No mesmo dia, a desorientação governista se
refletiu na convocação do ministro Weintraub para explicar na Câmara o
contingenciamento de verbas na educação. O placar da convocação teve 307 votos
a favor – apenas um a menos do que o necessário para aprovar emendas
constitucionais. Assim, está mais claro do que nunca que o governo não conta
com apoio senão de alguns abnegados que se dizem bolsonaristas a despeito de
serem frequentemente maltratados pelo Palácio do Planalto.
Isso acontece, entre outras razões, porque o
governo não tem rumo. “Ainda não compreendemos, olhando a longo prazo, quais
são as políticas que esse governo trouxe para sobrepor os 13 anos de governo do
PT”, disse ao Valor o presidente da Câmara, Rodrigo Maia (DEM-RJ). “Até agora a
gente não entendeu qual é essa agenda.”
Tal incompreensão é resultado da forma atabalhoada
com que o presidente comunica suas decisões, inclusive para seus assessores.

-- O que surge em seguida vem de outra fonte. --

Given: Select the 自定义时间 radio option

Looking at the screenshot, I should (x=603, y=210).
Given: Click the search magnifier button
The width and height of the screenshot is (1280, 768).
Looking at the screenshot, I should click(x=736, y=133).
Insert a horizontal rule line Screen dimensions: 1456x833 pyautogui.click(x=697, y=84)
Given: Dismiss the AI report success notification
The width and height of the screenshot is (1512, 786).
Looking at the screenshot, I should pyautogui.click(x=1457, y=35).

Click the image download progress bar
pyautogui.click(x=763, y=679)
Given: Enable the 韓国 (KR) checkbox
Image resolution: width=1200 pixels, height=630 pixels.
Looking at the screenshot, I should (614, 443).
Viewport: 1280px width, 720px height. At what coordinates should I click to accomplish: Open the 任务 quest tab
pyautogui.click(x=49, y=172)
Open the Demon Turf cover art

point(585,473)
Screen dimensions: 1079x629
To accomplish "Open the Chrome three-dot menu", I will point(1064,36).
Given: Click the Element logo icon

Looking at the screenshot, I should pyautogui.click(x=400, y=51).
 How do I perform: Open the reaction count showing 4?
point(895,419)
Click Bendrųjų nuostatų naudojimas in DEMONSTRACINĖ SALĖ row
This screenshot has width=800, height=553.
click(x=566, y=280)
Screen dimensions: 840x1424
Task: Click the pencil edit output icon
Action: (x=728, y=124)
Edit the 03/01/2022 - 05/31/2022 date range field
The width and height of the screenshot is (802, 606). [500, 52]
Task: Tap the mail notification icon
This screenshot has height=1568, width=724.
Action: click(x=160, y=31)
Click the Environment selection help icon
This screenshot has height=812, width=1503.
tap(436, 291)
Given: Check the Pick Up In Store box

Recentemente, anunciou ter orientado o ministro Paulo Guedes a corrigir a
tabela do Imposto de Renda (IR) pela inflação – o que pegou de surpresa a
equipe econômica. No Senado, o ministro Guedes foi enfático: “(Foi) o
presidente que falou que atualizaria a tabela de IR pela inflação. Eu não disse
nada. Estamos no meio de uma batalha (a reforma da Previdência). Não adianta me
distrair com outra”.
Em menos de cinco
meses de governo, a lista de mal-entendidos presidenciais já é longa – inclui
gestões indevidas para a queda dos juros dos bancos públicos e do preço do
diesel, com forte impacto negativo nos mercados. Para o vice-presidente
Hamilton Mourão, o governo tem “falhado na comunicação”. De fato. Mas o
problema é que só consegue se comunicar quem tem o que dizer e sabe o que quer
– condições às quais o presidente, até agora, está muito longe de
atender.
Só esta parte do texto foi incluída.